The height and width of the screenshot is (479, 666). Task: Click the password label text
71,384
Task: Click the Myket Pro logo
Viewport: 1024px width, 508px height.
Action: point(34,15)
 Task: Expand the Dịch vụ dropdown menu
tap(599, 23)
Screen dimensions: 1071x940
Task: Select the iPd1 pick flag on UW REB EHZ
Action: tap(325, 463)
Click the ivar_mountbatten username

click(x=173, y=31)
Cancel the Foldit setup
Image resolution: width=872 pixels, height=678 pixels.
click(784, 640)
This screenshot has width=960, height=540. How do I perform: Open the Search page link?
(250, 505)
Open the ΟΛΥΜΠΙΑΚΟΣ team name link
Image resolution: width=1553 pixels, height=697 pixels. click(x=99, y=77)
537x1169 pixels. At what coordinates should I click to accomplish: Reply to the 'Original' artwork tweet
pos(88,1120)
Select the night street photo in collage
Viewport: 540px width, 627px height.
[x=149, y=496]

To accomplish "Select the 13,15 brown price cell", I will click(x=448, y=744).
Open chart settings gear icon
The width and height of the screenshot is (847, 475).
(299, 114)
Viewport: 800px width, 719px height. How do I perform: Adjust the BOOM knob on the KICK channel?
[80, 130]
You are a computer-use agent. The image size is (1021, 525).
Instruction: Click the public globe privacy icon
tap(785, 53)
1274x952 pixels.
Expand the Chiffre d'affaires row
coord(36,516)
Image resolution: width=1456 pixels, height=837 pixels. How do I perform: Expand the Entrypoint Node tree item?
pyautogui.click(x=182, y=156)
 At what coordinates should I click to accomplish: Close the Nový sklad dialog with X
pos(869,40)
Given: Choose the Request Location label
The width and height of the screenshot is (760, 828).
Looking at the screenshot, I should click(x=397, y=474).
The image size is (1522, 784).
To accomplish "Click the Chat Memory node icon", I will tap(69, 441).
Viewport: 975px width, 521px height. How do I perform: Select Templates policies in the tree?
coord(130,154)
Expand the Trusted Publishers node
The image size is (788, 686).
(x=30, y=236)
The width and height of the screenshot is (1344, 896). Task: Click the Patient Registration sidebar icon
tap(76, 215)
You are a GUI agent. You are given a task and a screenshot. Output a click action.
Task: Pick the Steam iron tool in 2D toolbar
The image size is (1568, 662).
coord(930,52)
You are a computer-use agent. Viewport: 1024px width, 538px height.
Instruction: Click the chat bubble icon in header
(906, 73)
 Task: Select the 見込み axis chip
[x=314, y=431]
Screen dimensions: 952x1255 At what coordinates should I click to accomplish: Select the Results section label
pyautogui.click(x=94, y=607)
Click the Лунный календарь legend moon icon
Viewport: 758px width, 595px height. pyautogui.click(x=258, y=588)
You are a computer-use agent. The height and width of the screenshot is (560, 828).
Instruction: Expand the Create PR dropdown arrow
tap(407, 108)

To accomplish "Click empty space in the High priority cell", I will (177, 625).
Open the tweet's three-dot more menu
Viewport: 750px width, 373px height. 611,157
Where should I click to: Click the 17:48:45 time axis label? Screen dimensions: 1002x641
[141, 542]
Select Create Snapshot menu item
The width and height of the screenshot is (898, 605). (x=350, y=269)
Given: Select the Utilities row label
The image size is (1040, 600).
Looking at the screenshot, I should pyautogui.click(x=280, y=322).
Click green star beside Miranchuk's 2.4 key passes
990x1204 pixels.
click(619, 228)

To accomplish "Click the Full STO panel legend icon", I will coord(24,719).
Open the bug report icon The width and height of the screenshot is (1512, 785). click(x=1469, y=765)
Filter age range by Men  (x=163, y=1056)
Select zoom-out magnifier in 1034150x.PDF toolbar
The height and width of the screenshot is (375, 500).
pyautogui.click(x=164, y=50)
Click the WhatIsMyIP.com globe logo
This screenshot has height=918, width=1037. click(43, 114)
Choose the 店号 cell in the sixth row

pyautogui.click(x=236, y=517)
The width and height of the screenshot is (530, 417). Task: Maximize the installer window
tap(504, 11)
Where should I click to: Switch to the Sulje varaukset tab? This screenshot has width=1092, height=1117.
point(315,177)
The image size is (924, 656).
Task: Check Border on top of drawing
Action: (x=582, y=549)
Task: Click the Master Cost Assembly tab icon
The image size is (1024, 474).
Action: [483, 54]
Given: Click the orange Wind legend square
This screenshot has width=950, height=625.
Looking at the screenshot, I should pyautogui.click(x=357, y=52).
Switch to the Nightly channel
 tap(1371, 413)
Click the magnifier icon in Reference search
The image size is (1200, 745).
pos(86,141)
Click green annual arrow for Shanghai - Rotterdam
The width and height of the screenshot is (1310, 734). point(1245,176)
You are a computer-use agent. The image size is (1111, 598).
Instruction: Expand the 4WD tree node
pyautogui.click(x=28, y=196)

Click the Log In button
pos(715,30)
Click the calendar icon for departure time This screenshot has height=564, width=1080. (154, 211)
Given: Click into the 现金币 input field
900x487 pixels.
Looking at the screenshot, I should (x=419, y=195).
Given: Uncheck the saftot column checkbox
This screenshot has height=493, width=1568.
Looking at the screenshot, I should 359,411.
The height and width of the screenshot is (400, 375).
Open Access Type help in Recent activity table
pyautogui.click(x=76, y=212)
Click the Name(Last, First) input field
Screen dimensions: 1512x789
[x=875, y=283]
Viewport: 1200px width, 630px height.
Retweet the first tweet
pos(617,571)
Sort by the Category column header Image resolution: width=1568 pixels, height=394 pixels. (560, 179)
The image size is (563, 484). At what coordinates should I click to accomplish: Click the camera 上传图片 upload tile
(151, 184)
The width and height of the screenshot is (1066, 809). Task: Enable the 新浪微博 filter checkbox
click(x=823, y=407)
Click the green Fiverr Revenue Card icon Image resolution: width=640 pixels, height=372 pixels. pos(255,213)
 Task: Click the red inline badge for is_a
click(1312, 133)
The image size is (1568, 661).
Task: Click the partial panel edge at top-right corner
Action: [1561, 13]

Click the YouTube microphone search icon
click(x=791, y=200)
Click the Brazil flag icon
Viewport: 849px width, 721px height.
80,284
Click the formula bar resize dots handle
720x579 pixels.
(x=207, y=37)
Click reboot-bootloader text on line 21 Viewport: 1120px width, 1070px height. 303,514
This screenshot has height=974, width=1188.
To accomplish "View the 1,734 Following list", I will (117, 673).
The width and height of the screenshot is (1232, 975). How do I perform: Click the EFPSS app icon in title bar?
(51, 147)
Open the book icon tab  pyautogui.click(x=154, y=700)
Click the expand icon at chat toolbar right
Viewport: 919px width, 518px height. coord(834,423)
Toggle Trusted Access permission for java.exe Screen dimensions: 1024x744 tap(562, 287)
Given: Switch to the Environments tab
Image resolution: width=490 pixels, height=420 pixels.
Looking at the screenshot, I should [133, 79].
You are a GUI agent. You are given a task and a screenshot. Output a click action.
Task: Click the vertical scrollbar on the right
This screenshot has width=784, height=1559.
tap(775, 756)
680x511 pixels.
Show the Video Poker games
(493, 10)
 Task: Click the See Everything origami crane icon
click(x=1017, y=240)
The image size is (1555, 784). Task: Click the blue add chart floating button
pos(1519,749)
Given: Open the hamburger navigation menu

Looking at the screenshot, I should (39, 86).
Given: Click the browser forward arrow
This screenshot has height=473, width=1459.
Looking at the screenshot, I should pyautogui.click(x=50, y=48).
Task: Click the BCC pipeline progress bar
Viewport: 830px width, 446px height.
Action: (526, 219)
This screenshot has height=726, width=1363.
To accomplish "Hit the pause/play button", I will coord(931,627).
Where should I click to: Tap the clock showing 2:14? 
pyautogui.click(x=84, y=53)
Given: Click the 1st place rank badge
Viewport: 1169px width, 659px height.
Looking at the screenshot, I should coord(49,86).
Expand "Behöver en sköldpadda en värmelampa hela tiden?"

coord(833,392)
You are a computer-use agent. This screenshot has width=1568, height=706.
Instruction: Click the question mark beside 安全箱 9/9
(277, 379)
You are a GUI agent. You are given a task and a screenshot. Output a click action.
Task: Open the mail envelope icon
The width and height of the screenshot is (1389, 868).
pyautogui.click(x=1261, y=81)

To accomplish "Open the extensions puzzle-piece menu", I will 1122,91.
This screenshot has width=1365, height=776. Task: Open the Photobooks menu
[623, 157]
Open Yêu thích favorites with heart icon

------------------------------------------------------------

What you need to do –
Each line containing the word "magnifier" must be pulled from the listing and copied.

The answer –
Select zoom-out magnifier in 1034150x.PDF toolbar
Click the magnifier icon in Reference search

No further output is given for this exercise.